Violenza dopo la processione di Pasqua picchiatore ai domiciliari, l’altro è libero
Torna in libertà Federico Rubino, il 25enne sulmonese finito in carcere insieme al coetaneo Giuseppe Serva per aver aggredito a calci e pugni un uomo in un bar del centro storico lo scorso aprile....
Torna in libertà Federico Rubino, il 25enne sulmonese finito in carcere insieme al coetaneo Giuseppe Serva per aver aggredito a calci e pugni un uomo in un bar del centro storico lo scorso aprile. Accogliendo la richiesta dell’avvocato Alberto Paolini, il gip del tribunale di Sulmona, Marco Billi, ha disposto per Rubino l’obbligo di dimora: potrà andare in giro fino alle 21. Esce dal carcere anche Giuseppe Serva, ma va agli arresti domiciliari su disposizione del Tribunale del riesame che ha accolto l’istanza del difensore del giovane.
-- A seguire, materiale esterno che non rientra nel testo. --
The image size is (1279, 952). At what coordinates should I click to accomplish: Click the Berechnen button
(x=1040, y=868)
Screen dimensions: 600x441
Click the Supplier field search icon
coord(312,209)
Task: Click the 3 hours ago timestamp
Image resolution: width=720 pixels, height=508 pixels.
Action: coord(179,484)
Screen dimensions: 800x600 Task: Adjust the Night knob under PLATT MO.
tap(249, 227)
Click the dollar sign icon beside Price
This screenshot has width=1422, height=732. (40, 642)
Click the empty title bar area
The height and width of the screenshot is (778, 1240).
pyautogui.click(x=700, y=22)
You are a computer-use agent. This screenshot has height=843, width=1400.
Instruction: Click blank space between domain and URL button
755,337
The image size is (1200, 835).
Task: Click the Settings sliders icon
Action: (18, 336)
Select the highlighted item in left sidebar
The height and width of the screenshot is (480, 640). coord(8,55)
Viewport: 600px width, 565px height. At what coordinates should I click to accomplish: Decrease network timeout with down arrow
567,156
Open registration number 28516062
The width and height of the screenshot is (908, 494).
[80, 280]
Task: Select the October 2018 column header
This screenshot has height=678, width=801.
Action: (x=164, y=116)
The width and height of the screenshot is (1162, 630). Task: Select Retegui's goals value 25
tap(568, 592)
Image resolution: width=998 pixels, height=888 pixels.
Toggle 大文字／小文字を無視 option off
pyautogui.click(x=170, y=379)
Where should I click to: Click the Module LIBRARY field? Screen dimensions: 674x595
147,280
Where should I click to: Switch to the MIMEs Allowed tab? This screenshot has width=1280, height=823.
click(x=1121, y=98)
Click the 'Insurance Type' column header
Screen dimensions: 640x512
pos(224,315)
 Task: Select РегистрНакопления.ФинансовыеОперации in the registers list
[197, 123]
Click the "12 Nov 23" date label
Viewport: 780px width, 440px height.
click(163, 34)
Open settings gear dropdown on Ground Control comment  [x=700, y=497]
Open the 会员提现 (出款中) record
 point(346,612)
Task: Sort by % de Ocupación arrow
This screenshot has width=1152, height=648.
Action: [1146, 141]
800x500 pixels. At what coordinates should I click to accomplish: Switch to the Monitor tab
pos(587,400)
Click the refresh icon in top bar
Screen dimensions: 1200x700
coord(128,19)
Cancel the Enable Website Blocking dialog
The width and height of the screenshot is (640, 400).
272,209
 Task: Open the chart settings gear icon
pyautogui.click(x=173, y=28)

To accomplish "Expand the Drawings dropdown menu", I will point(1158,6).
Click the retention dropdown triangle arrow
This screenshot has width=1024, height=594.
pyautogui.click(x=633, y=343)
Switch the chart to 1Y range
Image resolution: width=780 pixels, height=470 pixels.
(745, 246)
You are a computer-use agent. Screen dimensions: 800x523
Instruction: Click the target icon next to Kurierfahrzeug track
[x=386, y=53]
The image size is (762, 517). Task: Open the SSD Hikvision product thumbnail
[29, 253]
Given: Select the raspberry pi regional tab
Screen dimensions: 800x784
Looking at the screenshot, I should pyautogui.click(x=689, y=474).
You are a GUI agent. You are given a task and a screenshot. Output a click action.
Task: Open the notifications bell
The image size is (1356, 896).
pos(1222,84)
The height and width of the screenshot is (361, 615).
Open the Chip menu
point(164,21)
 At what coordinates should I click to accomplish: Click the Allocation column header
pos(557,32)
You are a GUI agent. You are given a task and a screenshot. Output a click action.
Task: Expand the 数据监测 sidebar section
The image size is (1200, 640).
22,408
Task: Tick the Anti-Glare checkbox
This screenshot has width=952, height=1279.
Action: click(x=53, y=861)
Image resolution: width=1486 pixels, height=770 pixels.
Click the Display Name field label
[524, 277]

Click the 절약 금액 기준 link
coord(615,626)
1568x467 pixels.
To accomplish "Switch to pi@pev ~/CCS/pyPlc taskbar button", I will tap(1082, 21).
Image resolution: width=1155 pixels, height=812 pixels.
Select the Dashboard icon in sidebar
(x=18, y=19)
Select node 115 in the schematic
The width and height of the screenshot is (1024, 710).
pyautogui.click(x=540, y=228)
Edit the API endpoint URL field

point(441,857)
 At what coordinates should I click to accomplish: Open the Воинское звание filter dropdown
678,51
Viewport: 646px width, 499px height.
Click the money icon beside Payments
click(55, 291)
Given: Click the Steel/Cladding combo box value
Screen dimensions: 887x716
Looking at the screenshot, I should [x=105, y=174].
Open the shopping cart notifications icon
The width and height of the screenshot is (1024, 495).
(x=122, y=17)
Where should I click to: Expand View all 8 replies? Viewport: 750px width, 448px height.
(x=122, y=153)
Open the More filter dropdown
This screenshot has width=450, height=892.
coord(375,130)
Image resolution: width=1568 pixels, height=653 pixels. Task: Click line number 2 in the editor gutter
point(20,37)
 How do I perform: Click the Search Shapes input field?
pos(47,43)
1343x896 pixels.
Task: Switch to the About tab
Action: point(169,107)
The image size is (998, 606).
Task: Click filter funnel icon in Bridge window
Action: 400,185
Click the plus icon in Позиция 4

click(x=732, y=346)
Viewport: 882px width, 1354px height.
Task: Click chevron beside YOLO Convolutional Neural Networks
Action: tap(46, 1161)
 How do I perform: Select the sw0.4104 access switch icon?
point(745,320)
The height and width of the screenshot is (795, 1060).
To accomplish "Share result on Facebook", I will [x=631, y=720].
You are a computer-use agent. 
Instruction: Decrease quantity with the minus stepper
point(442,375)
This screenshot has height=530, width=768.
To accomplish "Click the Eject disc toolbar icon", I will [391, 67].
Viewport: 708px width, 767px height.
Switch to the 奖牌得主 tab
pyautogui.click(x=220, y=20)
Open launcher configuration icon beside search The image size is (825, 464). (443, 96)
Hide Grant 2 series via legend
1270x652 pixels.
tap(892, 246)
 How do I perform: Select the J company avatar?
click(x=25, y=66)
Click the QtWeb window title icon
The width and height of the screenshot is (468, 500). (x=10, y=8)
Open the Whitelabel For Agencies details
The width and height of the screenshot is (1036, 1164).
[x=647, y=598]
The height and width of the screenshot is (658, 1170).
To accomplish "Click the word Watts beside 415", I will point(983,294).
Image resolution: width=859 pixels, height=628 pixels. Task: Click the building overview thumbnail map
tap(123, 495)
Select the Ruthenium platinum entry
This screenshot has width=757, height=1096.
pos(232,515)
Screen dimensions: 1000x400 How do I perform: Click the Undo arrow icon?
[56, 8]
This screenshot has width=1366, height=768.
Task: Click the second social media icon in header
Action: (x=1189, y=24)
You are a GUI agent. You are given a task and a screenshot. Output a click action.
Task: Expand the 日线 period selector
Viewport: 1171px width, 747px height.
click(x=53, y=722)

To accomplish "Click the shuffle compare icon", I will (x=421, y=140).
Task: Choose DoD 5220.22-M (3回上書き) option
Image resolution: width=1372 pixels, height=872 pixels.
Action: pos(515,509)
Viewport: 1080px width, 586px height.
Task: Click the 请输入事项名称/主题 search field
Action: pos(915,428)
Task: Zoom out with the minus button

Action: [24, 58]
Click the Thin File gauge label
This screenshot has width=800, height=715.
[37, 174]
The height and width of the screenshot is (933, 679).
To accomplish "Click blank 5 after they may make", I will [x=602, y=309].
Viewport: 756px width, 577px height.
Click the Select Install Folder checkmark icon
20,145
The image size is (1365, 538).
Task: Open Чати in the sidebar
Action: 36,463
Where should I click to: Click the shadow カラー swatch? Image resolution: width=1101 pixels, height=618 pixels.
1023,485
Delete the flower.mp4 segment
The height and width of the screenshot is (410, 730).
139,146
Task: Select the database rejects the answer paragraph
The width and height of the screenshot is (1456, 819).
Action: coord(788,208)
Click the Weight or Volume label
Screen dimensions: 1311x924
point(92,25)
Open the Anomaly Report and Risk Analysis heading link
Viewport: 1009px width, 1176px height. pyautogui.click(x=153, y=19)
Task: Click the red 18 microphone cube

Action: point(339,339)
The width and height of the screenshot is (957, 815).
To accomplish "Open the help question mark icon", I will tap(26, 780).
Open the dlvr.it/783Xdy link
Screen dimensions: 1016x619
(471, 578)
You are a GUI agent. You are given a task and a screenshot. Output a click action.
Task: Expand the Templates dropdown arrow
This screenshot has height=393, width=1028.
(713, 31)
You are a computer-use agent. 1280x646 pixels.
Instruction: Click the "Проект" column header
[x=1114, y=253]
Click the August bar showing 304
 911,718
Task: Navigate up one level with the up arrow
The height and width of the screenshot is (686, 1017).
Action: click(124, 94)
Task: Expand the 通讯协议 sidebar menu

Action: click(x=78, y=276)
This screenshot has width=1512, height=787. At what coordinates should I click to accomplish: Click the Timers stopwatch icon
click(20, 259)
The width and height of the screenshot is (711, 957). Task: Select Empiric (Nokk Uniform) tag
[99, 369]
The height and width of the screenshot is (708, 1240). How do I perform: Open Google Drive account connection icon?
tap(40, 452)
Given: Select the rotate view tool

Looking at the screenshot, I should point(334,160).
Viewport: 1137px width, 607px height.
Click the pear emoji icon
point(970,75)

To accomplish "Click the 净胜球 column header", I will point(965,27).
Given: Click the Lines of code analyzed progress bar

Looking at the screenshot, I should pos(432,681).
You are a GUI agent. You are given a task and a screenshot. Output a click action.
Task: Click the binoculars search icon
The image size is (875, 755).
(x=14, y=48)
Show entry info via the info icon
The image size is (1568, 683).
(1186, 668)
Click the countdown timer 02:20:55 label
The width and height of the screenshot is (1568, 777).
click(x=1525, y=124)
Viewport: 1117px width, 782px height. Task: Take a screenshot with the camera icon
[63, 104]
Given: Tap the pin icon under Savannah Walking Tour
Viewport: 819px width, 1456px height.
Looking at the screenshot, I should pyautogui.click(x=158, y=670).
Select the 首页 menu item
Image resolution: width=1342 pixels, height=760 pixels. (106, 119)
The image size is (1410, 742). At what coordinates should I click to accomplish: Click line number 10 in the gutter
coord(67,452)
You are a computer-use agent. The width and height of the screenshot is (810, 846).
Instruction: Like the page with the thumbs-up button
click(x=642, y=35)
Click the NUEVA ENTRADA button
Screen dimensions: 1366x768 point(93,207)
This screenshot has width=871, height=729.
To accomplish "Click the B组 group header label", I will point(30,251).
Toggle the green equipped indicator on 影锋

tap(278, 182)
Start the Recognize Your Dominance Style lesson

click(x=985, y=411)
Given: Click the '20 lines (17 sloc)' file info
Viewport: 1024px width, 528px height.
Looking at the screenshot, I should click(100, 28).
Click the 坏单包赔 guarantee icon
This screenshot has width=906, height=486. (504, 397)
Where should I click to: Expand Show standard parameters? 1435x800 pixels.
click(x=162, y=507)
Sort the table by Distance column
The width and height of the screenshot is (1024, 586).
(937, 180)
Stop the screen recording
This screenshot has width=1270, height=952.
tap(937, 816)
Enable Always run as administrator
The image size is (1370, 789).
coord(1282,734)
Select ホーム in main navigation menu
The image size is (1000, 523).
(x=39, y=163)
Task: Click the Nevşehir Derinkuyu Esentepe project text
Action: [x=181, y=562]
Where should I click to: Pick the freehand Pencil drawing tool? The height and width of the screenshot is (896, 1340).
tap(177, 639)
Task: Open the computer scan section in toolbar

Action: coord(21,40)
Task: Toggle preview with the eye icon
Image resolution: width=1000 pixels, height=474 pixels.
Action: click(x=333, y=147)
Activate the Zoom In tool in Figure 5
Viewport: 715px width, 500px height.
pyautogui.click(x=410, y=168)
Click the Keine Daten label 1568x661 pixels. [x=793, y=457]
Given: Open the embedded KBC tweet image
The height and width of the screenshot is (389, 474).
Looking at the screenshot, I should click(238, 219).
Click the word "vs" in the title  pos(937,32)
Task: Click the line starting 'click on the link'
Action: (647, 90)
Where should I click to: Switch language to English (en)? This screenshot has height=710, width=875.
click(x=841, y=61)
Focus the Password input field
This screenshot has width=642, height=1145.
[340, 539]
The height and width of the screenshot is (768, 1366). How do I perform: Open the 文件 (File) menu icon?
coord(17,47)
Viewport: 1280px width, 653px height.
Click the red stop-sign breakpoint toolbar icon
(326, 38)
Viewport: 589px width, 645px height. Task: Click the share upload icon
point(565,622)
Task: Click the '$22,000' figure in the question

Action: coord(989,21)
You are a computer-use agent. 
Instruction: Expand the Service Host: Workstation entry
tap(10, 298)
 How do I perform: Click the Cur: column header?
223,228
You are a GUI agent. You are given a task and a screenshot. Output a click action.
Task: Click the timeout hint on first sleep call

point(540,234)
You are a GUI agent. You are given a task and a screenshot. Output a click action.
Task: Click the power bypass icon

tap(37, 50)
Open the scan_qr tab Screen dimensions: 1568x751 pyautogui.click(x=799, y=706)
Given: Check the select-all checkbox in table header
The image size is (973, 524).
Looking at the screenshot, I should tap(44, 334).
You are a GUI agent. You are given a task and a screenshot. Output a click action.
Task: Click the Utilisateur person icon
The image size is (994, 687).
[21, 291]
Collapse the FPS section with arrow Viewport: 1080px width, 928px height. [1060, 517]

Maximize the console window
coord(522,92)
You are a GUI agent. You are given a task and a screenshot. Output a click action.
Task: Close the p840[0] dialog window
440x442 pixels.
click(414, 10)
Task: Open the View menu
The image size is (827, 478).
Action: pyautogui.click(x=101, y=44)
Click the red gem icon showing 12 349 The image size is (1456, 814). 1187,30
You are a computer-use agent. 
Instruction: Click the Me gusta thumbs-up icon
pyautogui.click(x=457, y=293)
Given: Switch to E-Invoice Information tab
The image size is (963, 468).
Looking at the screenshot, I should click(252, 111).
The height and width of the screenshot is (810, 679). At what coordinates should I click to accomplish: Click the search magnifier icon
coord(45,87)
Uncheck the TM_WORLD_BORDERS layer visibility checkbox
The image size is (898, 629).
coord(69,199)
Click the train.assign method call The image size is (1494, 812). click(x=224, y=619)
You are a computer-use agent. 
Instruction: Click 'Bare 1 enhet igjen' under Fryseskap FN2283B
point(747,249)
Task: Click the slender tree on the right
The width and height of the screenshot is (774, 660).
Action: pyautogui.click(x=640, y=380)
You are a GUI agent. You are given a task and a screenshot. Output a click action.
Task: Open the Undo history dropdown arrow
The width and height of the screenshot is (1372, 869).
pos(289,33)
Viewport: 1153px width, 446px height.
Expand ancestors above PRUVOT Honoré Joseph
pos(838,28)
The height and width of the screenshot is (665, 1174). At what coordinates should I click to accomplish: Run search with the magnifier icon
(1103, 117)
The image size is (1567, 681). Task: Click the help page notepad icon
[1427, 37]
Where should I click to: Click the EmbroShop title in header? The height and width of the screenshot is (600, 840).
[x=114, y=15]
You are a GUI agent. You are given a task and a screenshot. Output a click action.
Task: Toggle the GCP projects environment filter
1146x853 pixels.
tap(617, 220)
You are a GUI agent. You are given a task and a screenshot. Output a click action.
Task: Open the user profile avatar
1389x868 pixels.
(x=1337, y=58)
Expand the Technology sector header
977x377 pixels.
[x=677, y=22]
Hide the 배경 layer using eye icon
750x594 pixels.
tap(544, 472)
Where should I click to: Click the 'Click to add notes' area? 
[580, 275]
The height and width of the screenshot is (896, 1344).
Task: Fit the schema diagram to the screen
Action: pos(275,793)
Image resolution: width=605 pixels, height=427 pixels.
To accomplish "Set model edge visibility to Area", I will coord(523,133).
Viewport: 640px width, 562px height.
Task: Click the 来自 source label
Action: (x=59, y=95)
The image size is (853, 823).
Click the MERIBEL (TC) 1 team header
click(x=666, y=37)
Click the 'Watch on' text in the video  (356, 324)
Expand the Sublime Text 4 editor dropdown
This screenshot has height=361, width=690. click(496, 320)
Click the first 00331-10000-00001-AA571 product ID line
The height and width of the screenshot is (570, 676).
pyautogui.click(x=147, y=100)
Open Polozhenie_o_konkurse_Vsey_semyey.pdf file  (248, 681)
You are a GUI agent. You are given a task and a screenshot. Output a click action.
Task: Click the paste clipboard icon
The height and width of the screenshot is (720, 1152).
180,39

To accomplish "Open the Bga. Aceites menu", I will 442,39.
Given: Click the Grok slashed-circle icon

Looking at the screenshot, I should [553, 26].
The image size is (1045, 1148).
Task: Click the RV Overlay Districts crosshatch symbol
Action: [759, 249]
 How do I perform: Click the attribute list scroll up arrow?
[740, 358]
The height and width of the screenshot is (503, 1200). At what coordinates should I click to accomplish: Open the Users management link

Per entrambi i 25enni l’accusa è di lesioni aggravate dai futili motivi. I fatti risalgono al 15 aprile scorso subito dopo la processione del Venerdì Santo che era rientrata da un paio d’ore. La persona aggredita, originaria di Bussi sul Tirino, era entrata nel locale, in compagnia della moglie, per usufruire dei servizi igienici e trovando tre persone davanti a lui si era messo in fila per aspettare il suo turno. A quel punto sarebbero entrati nel bar i due giovani picchiatori: uno dei due voleva passare avanti senza rispettare la fila, trovando la ferma opposizione di un uomo, subito aggredito con calci e pugni. (c.l.)